A la lumière de ce qui précède, il est décidé de classer l’affaire, conformément à la décision de ne pas autoriser l’engagement des poursuites. »
B. Droit interne pertinent
Les dispositions pertinentes du droit turc concernant la poursuite des actes de mauvais traitements imputables aux agents de l’Etat figurent, entre autres, dans les arrêts Işıldak c. Turquie, no 12863/02, §§ 25-30, 30 septembre 2008 et Mecail Özel c. Turquie, no 16816/03, §§19-20, 14 avril 2009.
GRIEFS
Le requérant allègue avoir été victime de violences policières lors d’une manifestation. A ses yeux, alors que les autorités ont le devoir de prendre les mesures nécessaires pour toute manifestation légale afin d’en garantir le bon déroulement, les forces de l’ordre sont intervenues contre la manifestation, pourtant légale, et ont fait usage d’une force non nécessaire et manifestement excessive, d’autant plus qu’elles ont jeté des pierres aux manifestants.

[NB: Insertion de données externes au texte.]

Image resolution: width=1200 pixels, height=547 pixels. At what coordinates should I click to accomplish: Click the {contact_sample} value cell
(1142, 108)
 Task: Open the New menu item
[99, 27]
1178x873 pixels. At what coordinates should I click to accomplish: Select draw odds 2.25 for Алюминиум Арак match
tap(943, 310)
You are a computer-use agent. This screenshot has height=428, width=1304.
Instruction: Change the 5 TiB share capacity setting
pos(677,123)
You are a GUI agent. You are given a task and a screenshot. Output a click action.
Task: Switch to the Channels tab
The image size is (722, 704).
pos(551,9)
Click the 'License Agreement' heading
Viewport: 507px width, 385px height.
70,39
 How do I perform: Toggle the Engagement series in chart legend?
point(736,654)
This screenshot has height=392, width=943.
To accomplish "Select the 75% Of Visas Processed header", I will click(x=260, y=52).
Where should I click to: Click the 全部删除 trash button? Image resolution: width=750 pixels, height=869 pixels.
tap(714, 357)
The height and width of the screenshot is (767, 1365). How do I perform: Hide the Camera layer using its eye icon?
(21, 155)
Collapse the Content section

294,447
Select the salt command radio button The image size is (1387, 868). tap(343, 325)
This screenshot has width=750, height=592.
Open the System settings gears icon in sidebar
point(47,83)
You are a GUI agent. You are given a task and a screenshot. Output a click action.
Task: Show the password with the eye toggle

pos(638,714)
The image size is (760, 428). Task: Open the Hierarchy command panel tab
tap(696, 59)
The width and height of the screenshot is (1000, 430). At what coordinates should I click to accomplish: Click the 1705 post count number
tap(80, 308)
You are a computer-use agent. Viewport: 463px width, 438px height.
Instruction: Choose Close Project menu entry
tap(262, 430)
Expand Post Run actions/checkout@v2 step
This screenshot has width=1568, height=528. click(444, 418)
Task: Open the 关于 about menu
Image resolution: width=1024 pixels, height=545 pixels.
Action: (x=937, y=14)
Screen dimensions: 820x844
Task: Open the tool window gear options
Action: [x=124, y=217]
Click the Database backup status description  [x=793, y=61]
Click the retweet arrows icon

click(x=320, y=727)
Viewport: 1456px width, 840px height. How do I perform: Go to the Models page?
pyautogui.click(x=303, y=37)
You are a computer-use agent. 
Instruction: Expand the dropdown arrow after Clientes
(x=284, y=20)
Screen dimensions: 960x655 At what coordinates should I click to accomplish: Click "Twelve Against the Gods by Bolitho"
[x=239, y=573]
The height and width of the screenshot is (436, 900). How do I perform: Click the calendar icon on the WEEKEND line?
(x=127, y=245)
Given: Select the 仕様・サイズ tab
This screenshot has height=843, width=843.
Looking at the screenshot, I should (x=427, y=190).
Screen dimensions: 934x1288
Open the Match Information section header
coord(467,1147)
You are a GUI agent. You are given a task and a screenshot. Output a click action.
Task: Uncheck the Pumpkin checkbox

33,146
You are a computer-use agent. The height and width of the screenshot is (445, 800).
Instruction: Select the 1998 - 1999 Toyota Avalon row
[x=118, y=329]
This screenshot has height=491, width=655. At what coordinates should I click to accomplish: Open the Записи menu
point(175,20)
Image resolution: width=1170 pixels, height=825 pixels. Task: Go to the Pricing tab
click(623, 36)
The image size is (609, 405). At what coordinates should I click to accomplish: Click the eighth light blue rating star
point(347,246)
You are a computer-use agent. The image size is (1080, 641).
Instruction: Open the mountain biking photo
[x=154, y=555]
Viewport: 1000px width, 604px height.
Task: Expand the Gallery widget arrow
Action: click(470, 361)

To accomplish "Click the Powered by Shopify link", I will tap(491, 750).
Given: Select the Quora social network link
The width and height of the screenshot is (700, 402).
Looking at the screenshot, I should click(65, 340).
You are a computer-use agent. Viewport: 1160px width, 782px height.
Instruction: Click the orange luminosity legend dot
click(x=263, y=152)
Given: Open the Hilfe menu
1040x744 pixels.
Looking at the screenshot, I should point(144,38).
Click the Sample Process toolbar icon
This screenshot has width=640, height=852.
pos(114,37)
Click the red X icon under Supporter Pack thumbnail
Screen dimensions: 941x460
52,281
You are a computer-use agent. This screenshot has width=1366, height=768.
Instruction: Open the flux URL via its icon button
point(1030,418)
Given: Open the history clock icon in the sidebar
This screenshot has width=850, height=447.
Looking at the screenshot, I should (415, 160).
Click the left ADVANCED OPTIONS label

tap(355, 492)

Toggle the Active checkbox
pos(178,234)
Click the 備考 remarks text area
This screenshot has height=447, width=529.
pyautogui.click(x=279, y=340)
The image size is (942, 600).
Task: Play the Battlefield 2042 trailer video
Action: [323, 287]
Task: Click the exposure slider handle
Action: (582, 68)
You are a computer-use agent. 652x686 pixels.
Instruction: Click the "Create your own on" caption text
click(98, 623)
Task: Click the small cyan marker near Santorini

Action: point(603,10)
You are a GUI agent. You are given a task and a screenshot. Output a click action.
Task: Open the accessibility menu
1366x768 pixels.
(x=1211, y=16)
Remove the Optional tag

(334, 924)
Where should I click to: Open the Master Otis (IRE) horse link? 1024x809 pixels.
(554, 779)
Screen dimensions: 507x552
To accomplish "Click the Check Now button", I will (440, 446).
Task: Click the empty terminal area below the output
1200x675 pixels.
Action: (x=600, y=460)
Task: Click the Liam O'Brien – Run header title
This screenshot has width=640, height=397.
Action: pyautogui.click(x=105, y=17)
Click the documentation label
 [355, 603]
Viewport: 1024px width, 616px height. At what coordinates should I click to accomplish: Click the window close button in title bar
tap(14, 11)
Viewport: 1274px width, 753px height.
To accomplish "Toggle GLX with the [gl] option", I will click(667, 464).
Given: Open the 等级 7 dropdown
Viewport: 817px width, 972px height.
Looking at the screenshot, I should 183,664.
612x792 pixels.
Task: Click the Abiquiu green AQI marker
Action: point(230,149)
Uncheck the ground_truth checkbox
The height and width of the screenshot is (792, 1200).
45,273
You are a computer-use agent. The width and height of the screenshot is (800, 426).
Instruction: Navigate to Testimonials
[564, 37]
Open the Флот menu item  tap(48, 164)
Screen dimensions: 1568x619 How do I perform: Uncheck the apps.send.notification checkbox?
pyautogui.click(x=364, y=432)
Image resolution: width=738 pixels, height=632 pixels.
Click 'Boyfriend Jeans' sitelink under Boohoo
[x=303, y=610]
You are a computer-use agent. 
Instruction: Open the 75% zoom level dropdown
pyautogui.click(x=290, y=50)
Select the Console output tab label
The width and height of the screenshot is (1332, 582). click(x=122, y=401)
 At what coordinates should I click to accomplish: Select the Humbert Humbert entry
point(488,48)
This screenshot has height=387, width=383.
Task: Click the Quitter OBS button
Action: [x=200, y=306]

Il se plaint aussi d’un défaut d’enquête approfondie au sujet de ses allégations. Il conteste notamment le fait que le parquet compétent ait décidé de classer sa plainte sans procéder au moindre acte d’investigation, sur la base d’une enquête menée par la préfecture.
Il invoque les articles 2, 3, 6 et 13 de la Convention.
QUESTIONS AUX PARTIES
1. Y a-t-il eu violation de l’article 3 de la Convention ? En particulier, le requérant a-t-il été blessé par une pierre lancée par les forces de l’ordre ? Dans l’affirmative, l’usage de la force était-il rendu absolument nécessaire par la situation (voir, entre autres, Kop c. Turquie, no 12728/05, 20 octobre 2009) ?
2. Peut-on considérer que l’enquête menée par le parquet compétent a satisfait aux exigences de l’article 3 de la Convention ?
3. Le Gouvernement est invité à produire une copie des pièces du dossier d’enquête.